• Records to use:
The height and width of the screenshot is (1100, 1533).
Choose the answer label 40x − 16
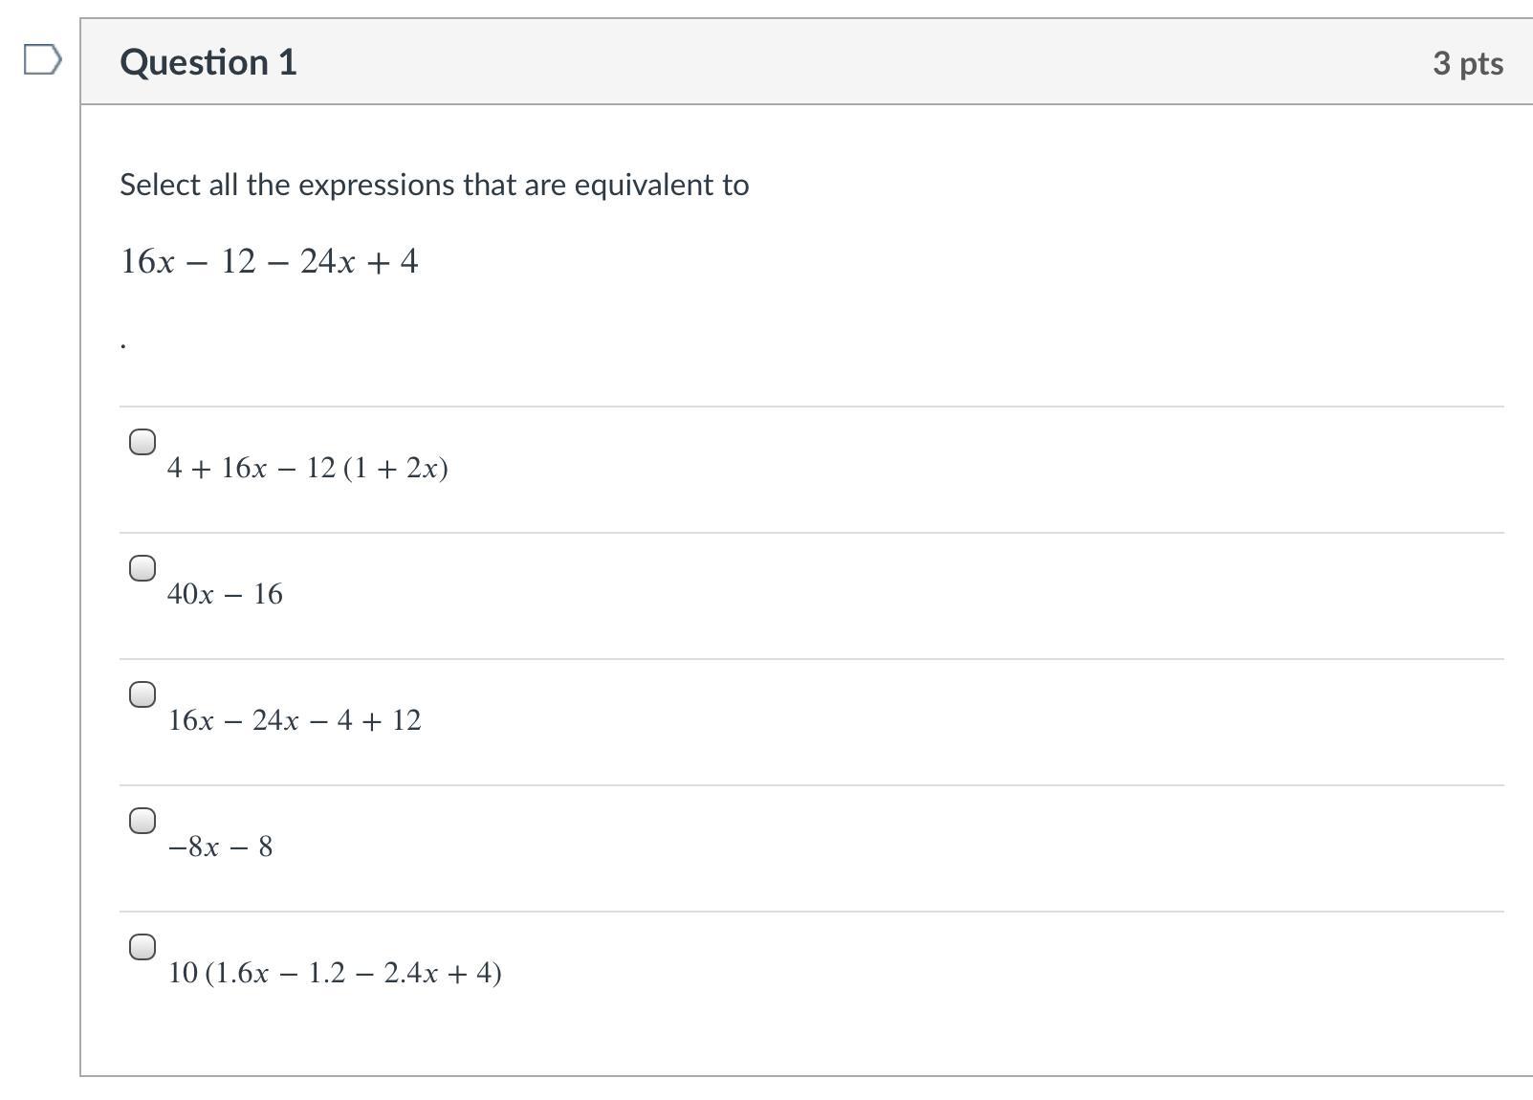[225, 594]
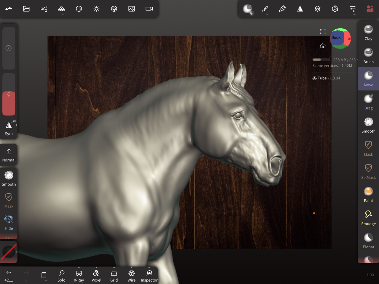The height and width of the screenshot is (284, 379).
Task: Open the lighting settings menu
Action: pos(96,9)
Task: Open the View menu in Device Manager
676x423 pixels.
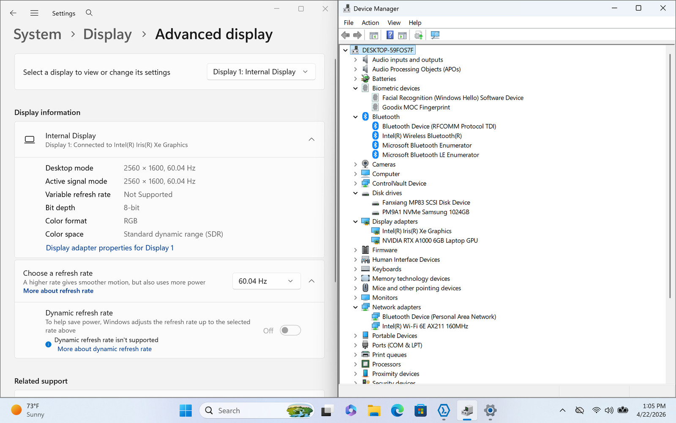Action: [x=394, y=23]
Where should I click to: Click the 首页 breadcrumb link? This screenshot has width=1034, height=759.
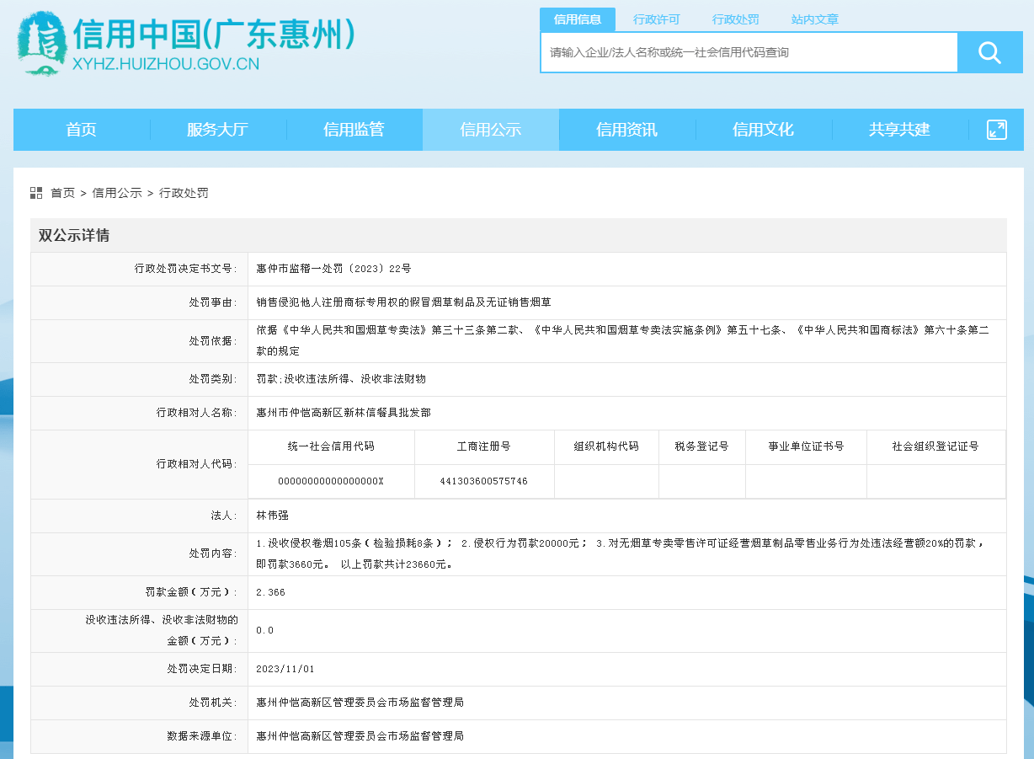[x=62, y=193]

• What you should do: The lines from the one containing "Where should I" through the last line of the entries are to be copied exactly, both ends included, and the pictures are to be omitted.

• Written response:
Where should I click to: Click the 首页 breadcrumb link? This screenshot has width=1034, height=759.
[x=62, y=193]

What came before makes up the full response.